PROBLEM DETAILS:
Copy out each line containing "resolution" from the entries below.

Saved data entries:
Start of Block

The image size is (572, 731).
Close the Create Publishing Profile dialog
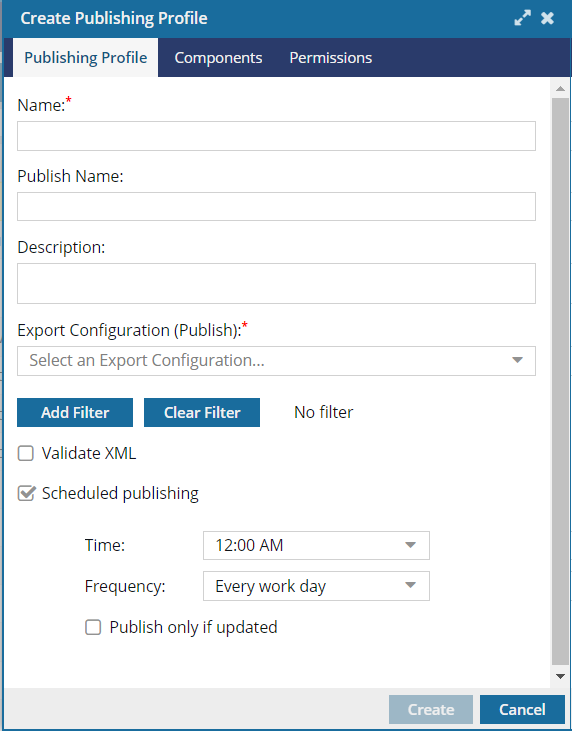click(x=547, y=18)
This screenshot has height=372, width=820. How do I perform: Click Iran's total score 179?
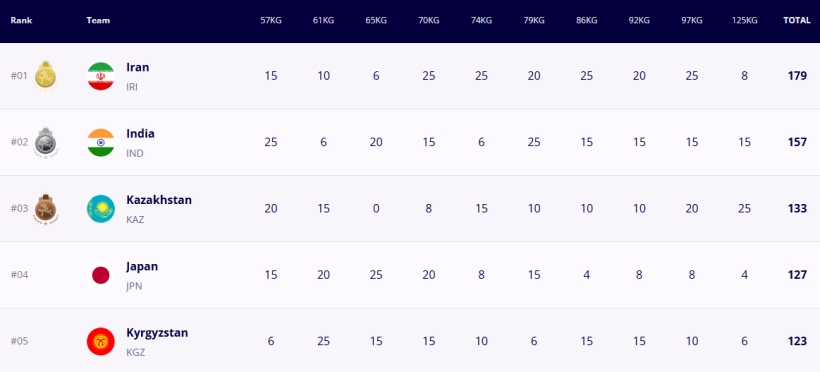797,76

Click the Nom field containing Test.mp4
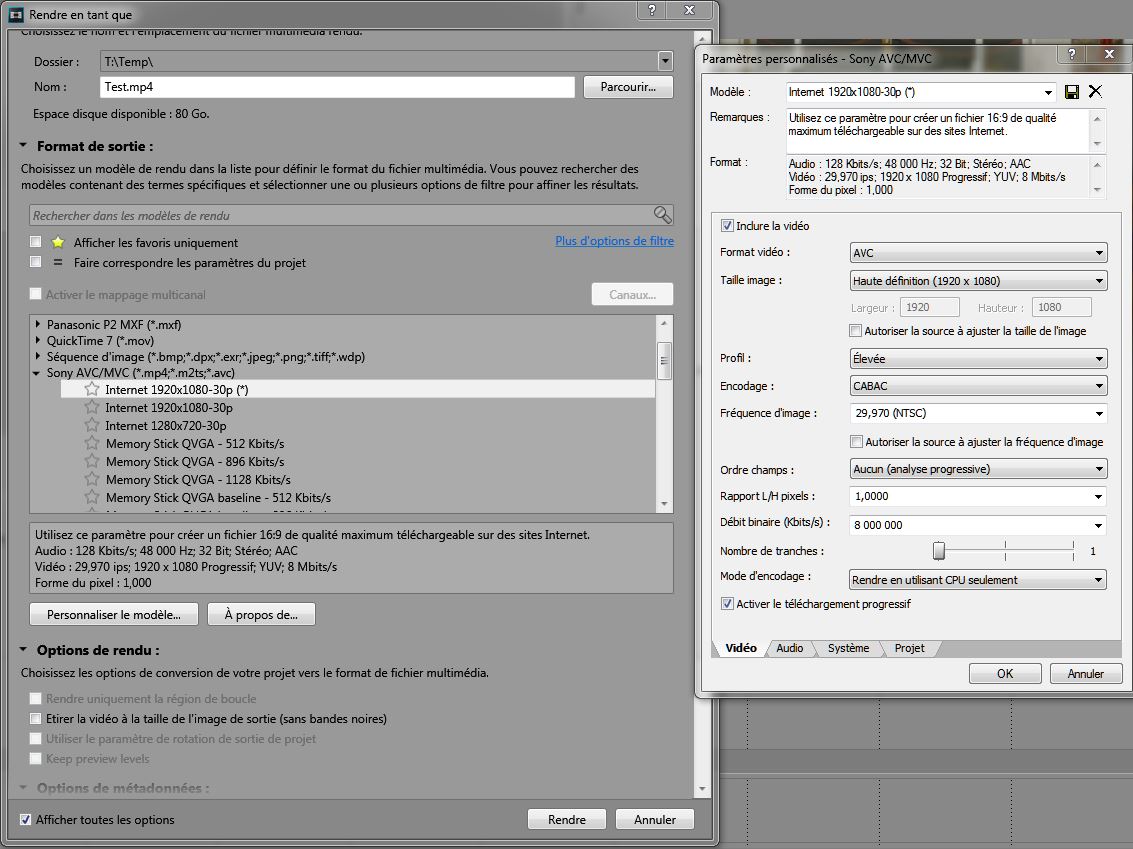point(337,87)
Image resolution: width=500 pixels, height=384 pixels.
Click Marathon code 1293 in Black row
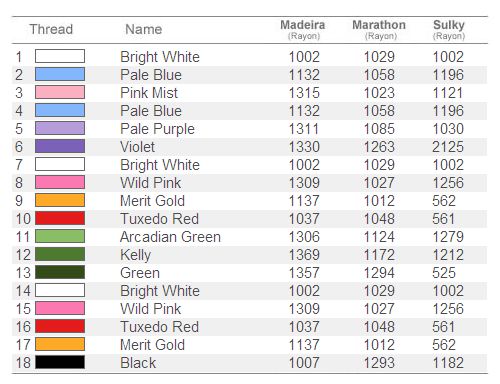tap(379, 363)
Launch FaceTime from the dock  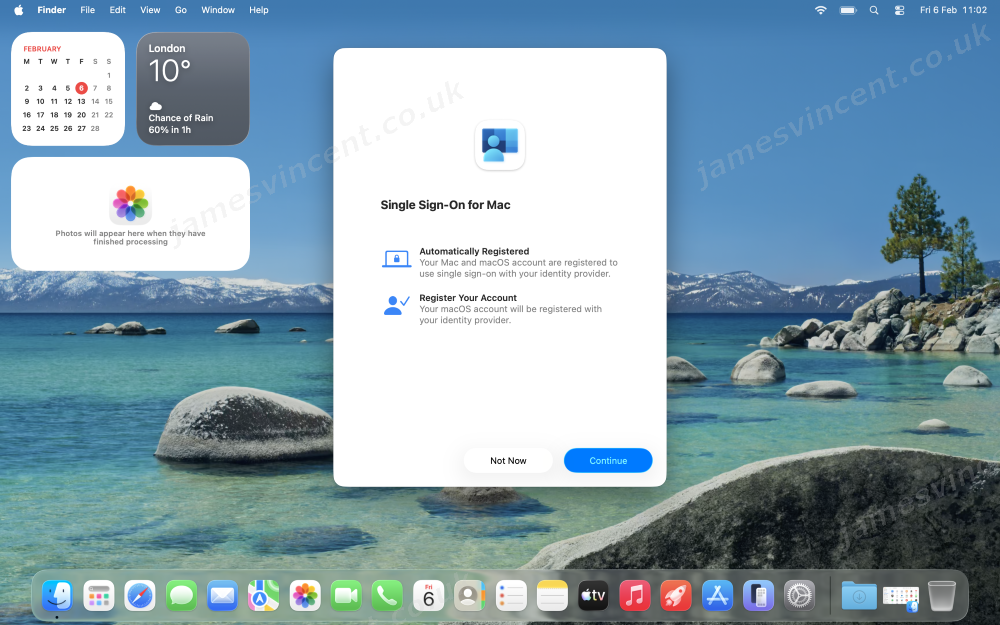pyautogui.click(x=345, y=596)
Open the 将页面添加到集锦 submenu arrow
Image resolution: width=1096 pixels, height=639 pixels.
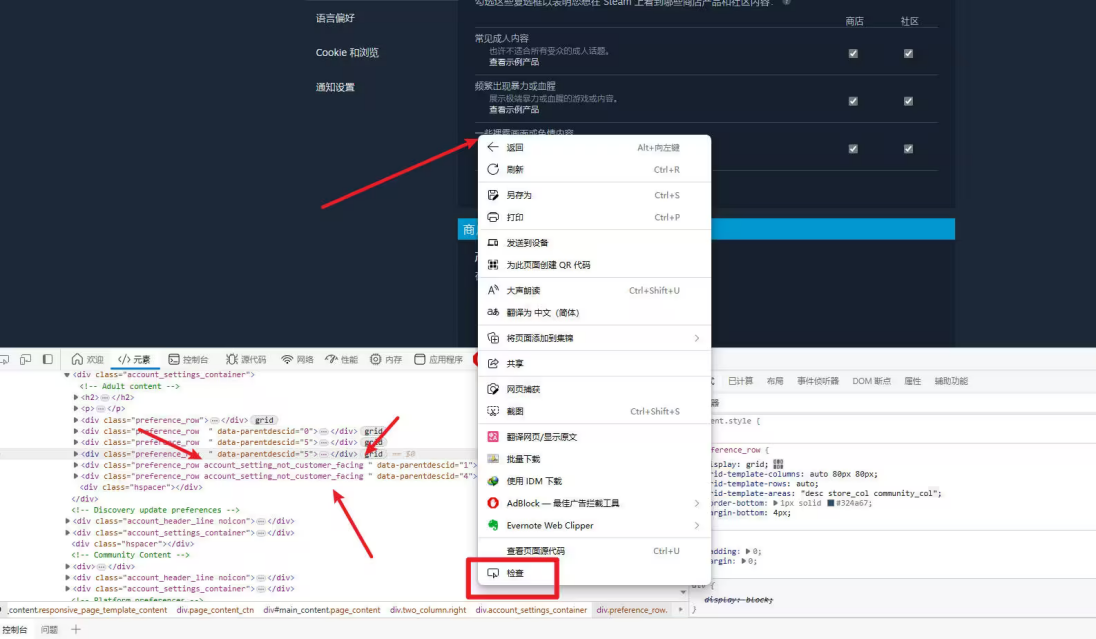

End of Block

ANSWER TO THE EXERCISE:
Image resolution: width=500 pixels, height=384 pixels.
Image resolution: width=1096 pixels, height=639 pixels.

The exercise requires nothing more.